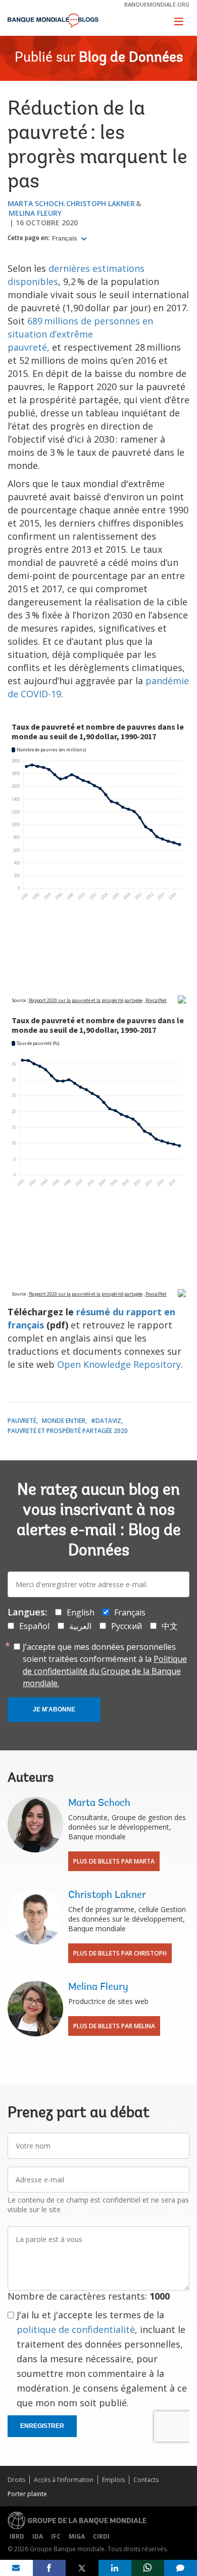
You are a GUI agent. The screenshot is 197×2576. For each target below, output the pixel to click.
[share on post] (82, 2568)
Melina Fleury (35, 213)
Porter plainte (27, 2494)
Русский (126, 1626)
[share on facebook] (49, 2568)
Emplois (113, 2479)
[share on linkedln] (114, 2568)
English (80, 1612)
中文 (170, 1626)
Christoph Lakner (100, 203)
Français (65, 238)
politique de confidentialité (76, 2329)
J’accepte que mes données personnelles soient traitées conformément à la (105, 1665)
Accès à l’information (63, 2479)
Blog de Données (131, 58)
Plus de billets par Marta (114, 1861)
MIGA (77, 2536)
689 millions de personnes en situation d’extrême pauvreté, (80, 334)
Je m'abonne (54, 1709)
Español (34, 1626)
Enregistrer (42, 2425)
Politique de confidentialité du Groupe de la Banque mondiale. (105, 1671)
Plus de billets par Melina (114, 2026)
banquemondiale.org (156, 4)
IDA (37, 2536)
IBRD (17, 2536)
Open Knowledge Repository (119, 1364)
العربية (80, 1626)
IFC (56, 2536)
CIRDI (101, 2536)
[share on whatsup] (147, 2568)
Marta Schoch (36, 203)
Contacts (146, 2479)
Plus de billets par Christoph (120, 1953)
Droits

====

◆ **REQUIREMENT**:
Exactly the lines from the one with "J’accepte que mes" through the final line of the entries are to be returned, both ends included.

◆ **ANSWER TO THIS TASK**:
J’accepte que mes données personnelles soient traitées conformément à la (105, 1665)
Accès à l’information (63, 2479)
Blog de Données (131, 58)
Plus de billets par Marta (114, 1861)
MIGA (77, 2536)
689 millions de personnes en situation d’extrême pauvreté, (80, 334)
Je m'abonne (54, 1709)
Español (34, 1626)
Enregistrer (42, 2425)
Politique de confidentialité du Groupe de la Banque mondiale. (105, 1671)
Plus de billets par Melina (114, 2026)
banquemondiale.org (156, 4)
IDA (37, 2536)
IBRD (17, 2536)
Open Knowledge Repository (119, 1364)
العربية (80, 1626)
IFC (56, 2536)
CIRDI (101, 2536)
[share on whatsup] (147, 2568)
Marta Schoch (36, 203)
Contacts (146, 2479)
Plus de billets par Christoph (120, 1953)
Droits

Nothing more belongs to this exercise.